06/08/2017 – Domingo
Me despierto a las 6:30 de la mañana, me vuelvo a dormir y sueño que vamos al Hospital Central con mi madre, una escena parecida a la del viernes por la mañana con una leve variación: entramos montados a caballo y empezamos a subir las escaleras, de algún lado sale una chica vestida de azul y nos dice que no se puede andar a caballo por el segundo piso, pero mi madre no la oye y sigue su camino ascendente, yo la sigo, después nos atiende un médico pelado y antipático, nos hace firmar papeles y nosotros lo hacemos sin bajar nunca de nuestros caballos, a mí me sigue preocupando que la mujer de azul nos haya seguido y no dejo de mirar hacia atrás, pero al parecer nadie más se ha percatado de que estamos montados a caballo en un hospital público. Después me encuentro con un compañero de la facultad, los caballos desaparecen y el sueño prosigue con un argumento más realista que ahora no recuerdo. A las 9:00 me vuelvo a despertar y ya no puedo volver a dormir pero me quedo un rato en la cama, buscando sin éxito alguna explicación psicológica a esos caballos.
Por la tarde me pongo a leer poemas al azar del libro que me regaló Moyano. No recuerdo haber leído antes poemas de Martínez de Estrada, sin embargo tuvo una producción importante en ese género. A veces encuentro ecos de Hernández, pero más que nada me remiten todo el tiempo al modernismo de Lugones, aunque son poemas más modestos y mucho menos barrocos.

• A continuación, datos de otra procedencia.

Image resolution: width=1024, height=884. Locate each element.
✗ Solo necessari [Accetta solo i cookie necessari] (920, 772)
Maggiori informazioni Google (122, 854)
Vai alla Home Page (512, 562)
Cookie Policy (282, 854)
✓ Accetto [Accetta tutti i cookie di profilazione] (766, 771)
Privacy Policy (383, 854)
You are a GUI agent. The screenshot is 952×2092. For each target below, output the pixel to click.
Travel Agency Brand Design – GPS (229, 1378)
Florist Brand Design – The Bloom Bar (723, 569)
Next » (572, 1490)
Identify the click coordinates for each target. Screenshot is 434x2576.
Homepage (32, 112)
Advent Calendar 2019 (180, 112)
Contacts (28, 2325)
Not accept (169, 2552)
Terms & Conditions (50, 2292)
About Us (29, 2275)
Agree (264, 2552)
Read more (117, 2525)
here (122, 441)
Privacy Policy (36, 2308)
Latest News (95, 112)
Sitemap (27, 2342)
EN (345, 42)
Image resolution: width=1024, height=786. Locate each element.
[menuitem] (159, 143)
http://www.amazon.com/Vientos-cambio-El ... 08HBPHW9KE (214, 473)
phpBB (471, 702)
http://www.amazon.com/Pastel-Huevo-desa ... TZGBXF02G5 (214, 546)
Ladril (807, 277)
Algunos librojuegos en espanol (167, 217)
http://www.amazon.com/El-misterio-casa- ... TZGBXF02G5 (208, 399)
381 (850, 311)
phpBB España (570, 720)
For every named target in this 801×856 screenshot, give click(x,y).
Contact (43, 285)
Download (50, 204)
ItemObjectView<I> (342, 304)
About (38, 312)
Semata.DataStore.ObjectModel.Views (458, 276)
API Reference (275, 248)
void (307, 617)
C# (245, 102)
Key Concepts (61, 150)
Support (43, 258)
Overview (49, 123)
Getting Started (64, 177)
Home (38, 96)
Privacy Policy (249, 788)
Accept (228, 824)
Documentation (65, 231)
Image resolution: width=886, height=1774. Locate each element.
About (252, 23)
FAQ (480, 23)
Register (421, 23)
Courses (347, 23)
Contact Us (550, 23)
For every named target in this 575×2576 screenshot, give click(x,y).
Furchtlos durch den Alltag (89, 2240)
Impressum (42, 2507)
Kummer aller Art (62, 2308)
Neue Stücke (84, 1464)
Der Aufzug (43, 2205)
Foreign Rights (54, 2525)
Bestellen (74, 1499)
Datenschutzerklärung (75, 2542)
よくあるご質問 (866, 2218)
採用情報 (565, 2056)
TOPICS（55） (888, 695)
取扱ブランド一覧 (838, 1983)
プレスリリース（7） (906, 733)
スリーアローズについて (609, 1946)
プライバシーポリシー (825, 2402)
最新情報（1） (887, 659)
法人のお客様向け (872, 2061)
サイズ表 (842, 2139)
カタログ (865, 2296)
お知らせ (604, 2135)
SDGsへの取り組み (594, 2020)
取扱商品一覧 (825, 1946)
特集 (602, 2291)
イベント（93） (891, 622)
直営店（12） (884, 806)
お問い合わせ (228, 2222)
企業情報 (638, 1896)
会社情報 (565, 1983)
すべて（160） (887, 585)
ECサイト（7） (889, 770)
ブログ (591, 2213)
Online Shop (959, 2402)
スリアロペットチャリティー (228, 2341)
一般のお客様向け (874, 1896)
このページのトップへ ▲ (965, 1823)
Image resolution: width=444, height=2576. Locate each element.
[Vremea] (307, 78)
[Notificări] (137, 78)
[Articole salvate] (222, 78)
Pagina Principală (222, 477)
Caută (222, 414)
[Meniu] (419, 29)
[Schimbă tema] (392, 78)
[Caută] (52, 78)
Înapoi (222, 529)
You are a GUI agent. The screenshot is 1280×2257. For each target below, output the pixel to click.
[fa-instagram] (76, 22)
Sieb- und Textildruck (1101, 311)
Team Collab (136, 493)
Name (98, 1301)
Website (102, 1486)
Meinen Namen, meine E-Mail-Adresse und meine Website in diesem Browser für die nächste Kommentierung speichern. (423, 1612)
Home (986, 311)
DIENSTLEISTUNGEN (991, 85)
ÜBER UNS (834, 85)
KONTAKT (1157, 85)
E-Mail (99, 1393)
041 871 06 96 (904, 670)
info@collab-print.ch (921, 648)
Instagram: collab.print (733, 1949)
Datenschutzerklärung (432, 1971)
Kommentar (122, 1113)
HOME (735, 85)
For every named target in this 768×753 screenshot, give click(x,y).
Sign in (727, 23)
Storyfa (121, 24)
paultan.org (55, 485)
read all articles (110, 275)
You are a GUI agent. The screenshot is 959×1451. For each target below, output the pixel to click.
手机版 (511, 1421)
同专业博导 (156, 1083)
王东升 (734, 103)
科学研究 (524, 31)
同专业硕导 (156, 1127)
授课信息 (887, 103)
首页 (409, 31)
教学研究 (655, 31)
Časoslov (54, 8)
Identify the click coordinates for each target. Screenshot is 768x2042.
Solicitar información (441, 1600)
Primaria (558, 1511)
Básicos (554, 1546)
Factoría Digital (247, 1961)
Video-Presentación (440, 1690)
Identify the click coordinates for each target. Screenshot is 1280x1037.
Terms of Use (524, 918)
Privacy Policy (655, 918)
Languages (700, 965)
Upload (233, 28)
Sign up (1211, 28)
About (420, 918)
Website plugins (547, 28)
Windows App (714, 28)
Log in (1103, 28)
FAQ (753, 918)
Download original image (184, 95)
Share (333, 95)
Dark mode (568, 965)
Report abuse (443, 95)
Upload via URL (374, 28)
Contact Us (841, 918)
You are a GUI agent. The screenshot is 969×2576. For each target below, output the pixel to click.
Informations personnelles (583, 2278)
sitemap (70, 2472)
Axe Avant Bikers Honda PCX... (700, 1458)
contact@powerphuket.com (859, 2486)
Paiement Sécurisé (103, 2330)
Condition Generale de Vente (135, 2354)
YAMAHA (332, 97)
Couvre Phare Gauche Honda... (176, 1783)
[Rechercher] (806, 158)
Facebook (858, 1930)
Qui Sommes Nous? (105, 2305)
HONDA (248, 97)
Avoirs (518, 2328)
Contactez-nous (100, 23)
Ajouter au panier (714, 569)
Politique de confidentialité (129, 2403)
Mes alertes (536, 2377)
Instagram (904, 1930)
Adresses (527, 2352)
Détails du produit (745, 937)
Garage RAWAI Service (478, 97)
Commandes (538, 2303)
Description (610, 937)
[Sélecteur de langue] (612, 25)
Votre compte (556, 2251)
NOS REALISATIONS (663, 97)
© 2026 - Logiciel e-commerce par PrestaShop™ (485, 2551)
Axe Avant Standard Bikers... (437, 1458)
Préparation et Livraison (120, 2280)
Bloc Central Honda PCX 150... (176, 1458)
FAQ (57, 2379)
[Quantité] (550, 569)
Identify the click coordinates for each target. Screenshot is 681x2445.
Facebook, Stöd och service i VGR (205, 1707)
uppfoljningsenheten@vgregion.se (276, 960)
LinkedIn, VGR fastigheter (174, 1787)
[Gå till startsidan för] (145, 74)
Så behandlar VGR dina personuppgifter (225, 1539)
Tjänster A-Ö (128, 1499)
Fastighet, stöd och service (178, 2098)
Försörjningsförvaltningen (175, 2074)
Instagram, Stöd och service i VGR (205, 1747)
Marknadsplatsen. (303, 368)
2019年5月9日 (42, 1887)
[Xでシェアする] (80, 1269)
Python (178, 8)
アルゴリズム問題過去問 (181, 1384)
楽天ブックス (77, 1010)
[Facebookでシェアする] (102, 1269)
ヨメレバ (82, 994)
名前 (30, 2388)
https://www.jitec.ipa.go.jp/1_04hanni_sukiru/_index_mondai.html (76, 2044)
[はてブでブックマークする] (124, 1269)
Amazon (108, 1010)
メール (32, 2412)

La relación me lleva a recordar un poema que me gusta mucho, precisamente de Gastón Moyano:
“(…)
Soy su hijo póstumo
Lugones
Tengo su violencia
Su torsión sus crudos
Pensamientos
Tengo sus ruidos
de animal
Los trago
Los digiero
Los cago
(…)”
El largo poema al que pertenecen estos versos se llama Un hijo póstumo de Lugones, está en el libro Pico de Oro (Babeuf, 2015), vuelvo a él bastante seguido.
Ezequiel Martínez de Estrada, otro deudor de Leopoldo Lugones, pero al fin de cuentas ¿quién no le debe algo a Lugones en la literatura argentina?
Qué cosa terrible los atardeceres dominicales, qué tristes son.